Photomicrograph of the progesterone receptor (PGR) immunostained sections in the mesometrial region of the rat uteri at 8th day of pregnancy (×400): (A) Control and (B) Control-D400 revealing strong nuclear immunostaing of PGR in the stromal cells (arrows) and vascular endothelium (curved arrows). (C) DEF displaying weak nuclear immunostaining of PGR in few stromal cells. (D) DEF-D400 illustrating moderate nuclear immunostaining of PGR in some stromal cells. (E) DEF-D4000 and (F) DEF-D10000 demonstrating obvious strong nuclear immunostaing of PGR in the stromal cells (arrows) and vascular endothelium (curved arrows). Scale bar 20 μm. (G) Quantification of the mean area % of PGR positive immunostaining in the mesometrial region of the rat uteri at 8th day of pregnancy. D: refers to vitamin D supplementation in different doses equivalent to 400, 4,000 and 10,000 IU. DEF: refers to vitamin D deficiency *: Statistically significant sign compared to the control group, ^#: compared to control-400, $: compared to the deficiency group, and @: compared to DEF-400 (P < 0.05).

FIGURE 8

Photomicrograph of osteopontin (OSN) immunostained sections of the antimesometrial region of the rat uteri at 8th day of pregnancy (×400): (A) Control and (B) Control-D400 revealing strong cytoplasmic immunostaing of OSN in many decidual cells (arrows). (C) DEF displaying weak cytoplasmic immunostaining of OSN in few cells. (D) DEF-D400 illustrating moderate cytoplasmic immunostaining of OSN in some cells. (E) DEF-D4000 and (F) DEF-D10000 demonstrating strong cytoplasmic immunostaing of OSN in many decidual cells (arrows).
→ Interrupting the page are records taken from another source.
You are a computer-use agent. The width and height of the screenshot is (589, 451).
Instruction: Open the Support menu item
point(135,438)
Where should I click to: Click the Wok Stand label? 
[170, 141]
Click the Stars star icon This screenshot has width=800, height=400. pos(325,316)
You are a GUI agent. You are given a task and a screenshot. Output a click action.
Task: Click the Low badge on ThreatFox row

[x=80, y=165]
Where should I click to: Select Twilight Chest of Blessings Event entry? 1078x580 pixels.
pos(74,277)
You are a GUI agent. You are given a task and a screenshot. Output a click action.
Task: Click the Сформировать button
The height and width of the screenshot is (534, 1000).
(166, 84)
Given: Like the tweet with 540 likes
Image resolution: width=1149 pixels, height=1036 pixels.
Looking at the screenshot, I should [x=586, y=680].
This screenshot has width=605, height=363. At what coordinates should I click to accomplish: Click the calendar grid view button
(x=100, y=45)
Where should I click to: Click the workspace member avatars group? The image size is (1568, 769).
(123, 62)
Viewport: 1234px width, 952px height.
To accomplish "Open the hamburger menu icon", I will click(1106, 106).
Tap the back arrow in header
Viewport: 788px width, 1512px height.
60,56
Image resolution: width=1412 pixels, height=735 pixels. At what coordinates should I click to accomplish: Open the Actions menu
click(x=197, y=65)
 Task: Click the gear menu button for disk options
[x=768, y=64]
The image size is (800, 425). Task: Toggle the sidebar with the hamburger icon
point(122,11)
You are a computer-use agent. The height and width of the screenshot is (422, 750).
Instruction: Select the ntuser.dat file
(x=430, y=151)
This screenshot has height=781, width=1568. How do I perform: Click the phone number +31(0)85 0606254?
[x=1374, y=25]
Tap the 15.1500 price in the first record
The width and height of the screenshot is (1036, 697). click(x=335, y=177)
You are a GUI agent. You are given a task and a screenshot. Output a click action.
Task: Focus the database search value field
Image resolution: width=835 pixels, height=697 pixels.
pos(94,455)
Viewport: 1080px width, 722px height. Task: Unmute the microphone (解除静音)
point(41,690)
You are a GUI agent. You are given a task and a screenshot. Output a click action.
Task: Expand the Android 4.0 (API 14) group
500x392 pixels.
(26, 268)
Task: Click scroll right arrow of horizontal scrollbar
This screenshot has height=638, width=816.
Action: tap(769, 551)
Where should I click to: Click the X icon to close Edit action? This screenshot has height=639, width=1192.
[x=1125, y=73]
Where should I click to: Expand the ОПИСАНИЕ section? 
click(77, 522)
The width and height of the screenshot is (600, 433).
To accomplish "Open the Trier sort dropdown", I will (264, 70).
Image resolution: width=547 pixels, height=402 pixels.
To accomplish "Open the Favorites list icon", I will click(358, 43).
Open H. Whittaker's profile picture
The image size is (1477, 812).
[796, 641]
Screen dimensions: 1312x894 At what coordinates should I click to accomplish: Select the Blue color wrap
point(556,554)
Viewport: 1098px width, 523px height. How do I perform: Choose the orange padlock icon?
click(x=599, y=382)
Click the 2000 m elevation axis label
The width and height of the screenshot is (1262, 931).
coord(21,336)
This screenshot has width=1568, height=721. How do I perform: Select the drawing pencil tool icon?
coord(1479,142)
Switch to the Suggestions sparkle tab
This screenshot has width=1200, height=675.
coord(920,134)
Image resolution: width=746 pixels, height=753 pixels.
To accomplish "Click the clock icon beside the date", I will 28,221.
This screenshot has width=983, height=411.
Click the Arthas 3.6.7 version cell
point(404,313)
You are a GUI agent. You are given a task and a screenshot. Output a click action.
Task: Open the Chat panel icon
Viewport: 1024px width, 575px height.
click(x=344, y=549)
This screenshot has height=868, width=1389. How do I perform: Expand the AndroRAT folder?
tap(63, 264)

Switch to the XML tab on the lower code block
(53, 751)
Scale bar 20 μm. (G) Quantification of the mean area % of OSN positive immunostaining in the antimesometrial region of the rat uteri at 8th day of pregnancy. D: refers to vitamin D supplementation in different doses equivalent to 400, 4,000 and 10,000 IU. DEF: refers to vitamin D deficiency *: Statistically significant sign compared to the control group, ^#: compared to control-400, $: compared to the deficiency group, and @: compared to DEF-400 (P < 0.05).

FIGURE 9

The correlation represented the direct relationship between VD levels and (A) the serum progesterone level and (B) the uterine progesterone receptor expression. VD revealed a direct correlation to the (C) uterine immunophilin FK506-binding protein 52 (FKBP52), which was correlated significantly to (D) the progesterone receptor expression in the uterine tissues.

FIGURE 10

Representation of strong positive correlations between the VD levels and (A) HOXA-10 and (B) GSH-Px. Interestingly, the uterine contractility represented by (C) the contraction wave amplitude and (D) the frequency of contractions was negatively correlated to VD status.

FIGURE 11

A schematic representation demonstrating the role of VD level in early pregnancy and implantation. VD-deficient rat uteri revealed a small number of uterine implantation sites (beads). By VD supplementation and in a dose-dependent effect, enhanced progesterone secretion, uterine progesterone receptor, and its co-chaperone FKBP52 expression associated with HOXA-10 upregulation were obtained. This causes improving the oxidative stress markers; GSH-px and the H₂O₂ levels and favors decasualization and controlled uterine contractions, thus improved uterine receptivity and promoted the implantation process. The role of VD on increased receptivity was mediated through the modulation of the immunophilin FKBP52, HOXA-10.